# [DIRECTION 1]
In the Legends of Tomorrow episode review, who accompanies Sara on her side adventure?

# [SELECTED EXCERPT]
Lot of episodes this week, so let’s not waste any time!
Legends of Tomorrow 6×02: “Meat: The Legends”
Last week was all setup for the season ahead, so this episode jumped straight into doing a traditional case-of-the-week.
This was about as by-the-numbers as Legends get. It’s not even the first time they’ve gone to the 1950’s and spoofed old monster movies (heck, it’s not even the second; anyone remember “Night of the Hawk” from Season 1?). But that comfortable formula was needed, ‘cause this ep was dealing with three new paradigms:
- Spooner is now part of the Legends.
- Aliens are now our baddies du jour.
- Sara is now off in her own side adventure (with Gary).
We needed to see how these played out in the course of a typical episode, if the show can still deliver its usual fun with these changes in the mix.
And I’d say they did a bang up job!
- Spooner is hardly my favorite (yet) but she’s proving to be interesting and has some nice dynamics with the other characters. Her learning exactly the wrong lesson from her pep talk with Ava (but Ava just rolling with it anyway) was a hoot.
- I love how we spent the last season dealing with the Legions of Hell and the Fates of Greek Mythology, and this season we’re dealing with space aliens, and neither feels at all out of place on this show.
- While I hope Sara isn’t separated from the Legends all season, seeing her in a slow burn mystery plot on an alien world, while Ava gets to step up as captain in her absence? I’m liking it.

# [GIVEN ENTRIES]
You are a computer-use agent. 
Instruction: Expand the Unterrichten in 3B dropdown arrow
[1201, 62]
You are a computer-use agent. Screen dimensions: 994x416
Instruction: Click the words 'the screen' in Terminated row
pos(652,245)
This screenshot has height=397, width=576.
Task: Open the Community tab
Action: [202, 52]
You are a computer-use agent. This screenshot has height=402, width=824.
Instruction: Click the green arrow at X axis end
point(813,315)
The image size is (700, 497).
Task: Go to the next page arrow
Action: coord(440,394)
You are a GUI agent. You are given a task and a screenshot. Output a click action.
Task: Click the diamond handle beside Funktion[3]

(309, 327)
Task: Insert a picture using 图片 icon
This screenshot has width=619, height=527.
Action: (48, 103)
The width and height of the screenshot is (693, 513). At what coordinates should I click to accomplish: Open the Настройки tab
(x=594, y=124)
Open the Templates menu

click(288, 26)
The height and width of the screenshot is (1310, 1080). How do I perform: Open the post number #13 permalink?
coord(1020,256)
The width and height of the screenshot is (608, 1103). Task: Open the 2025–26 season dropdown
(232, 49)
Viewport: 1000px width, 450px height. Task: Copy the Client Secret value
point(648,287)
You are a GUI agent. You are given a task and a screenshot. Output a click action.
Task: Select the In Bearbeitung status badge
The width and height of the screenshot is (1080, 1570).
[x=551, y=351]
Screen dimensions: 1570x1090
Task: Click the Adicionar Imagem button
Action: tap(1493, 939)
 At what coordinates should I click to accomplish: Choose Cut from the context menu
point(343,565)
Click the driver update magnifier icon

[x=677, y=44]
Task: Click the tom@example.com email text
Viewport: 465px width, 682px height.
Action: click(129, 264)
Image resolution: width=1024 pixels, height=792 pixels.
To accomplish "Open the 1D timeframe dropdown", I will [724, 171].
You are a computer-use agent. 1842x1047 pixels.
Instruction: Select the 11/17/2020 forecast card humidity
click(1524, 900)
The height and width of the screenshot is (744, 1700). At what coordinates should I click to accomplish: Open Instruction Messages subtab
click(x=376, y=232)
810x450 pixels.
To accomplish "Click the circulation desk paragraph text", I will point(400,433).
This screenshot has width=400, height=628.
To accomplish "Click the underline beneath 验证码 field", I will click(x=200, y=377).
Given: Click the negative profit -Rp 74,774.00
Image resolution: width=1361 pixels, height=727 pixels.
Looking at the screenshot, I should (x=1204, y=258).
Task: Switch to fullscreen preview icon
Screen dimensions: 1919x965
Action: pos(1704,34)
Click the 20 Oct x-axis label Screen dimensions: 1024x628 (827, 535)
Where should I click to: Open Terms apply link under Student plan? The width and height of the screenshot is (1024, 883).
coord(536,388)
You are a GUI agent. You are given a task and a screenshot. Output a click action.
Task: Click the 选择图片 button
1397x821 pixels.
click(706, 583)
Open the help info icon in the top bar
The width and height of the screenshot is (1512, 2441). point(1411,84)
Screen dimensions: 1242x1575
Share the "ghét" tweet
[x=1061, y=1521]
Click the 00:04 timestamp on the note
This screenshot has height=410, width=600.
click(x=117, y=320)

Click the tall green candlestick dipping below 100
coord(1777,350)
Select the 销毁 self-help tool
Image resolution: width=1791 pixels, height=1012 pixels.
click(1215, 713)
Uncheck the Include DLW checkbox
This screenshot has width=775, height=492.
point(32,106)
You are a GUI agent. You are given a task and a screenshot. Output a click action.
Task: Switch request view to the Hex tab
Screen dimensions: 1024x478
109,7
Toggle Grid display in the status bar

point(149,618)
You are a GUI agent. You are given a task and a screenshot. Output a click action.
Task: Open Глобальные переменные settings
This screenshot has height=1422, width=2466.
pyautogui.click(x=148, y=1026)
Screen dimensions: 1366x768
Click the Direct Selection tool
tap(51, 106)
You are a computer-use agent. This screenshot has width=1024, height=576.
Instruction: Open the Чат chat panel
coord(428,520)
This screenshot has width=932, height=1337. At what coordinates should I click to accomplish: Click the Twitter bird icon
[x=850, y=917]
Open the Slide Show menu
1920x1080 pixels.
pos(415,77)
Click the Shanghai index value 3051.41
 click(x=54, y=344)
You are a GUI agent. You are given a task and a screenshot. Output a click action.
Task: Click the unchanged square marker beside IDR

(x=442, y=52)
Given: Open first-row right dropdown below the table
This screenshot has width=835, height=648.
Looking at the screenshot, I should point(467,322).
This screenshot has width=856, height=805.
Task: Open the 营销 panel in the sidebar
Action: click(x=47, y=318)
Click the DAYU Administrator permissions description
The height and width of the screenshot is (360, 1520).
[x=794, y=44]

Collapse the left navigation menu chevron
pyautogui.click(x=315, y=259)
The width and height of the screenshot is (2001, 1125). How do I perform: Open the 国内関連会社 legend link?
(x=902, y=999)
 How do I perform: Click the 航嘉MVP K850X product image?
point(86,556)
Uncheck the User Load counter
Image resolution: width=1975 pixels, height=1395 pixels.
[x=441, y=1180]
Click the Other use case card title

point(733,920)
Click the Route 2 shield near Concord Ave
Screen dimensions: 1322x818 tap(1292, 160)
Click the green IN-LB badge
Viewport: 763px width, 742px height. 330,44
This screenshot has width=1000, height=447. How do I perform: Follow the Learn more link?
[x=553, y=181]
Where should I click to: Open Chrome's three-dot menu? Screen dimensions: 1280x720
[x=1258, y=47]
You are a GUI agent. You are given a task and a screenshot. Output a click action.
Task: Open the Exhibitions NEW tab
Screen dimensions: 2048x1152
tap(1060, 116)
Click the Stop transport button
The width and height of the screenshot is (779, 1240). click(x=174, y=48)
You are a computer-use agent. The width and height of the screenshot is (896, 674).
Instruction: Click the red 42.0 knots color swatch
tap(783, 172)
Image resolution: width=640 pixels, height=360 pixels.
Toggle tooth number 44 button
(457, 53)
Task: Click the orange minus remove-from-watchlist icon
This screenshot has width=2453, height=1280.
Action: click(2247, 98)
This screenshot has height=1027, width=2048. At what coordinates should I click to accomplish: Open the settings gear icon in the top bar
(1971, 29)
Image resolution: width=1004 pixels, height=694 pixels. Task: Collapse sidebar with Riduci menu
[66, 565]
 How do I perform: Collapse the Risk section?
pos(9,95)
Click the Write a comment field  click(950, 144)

# [DIRECTION 2]
Select every line of the records that contains the string "field", matching case exactly.

# [SOLUTION 1]
Gary

# [SOLUTION 2]
To accomplish "Click the underline beneath 验证码 field", I will click(x=200, y=377).
Click the Write a comment field  click(950, 144)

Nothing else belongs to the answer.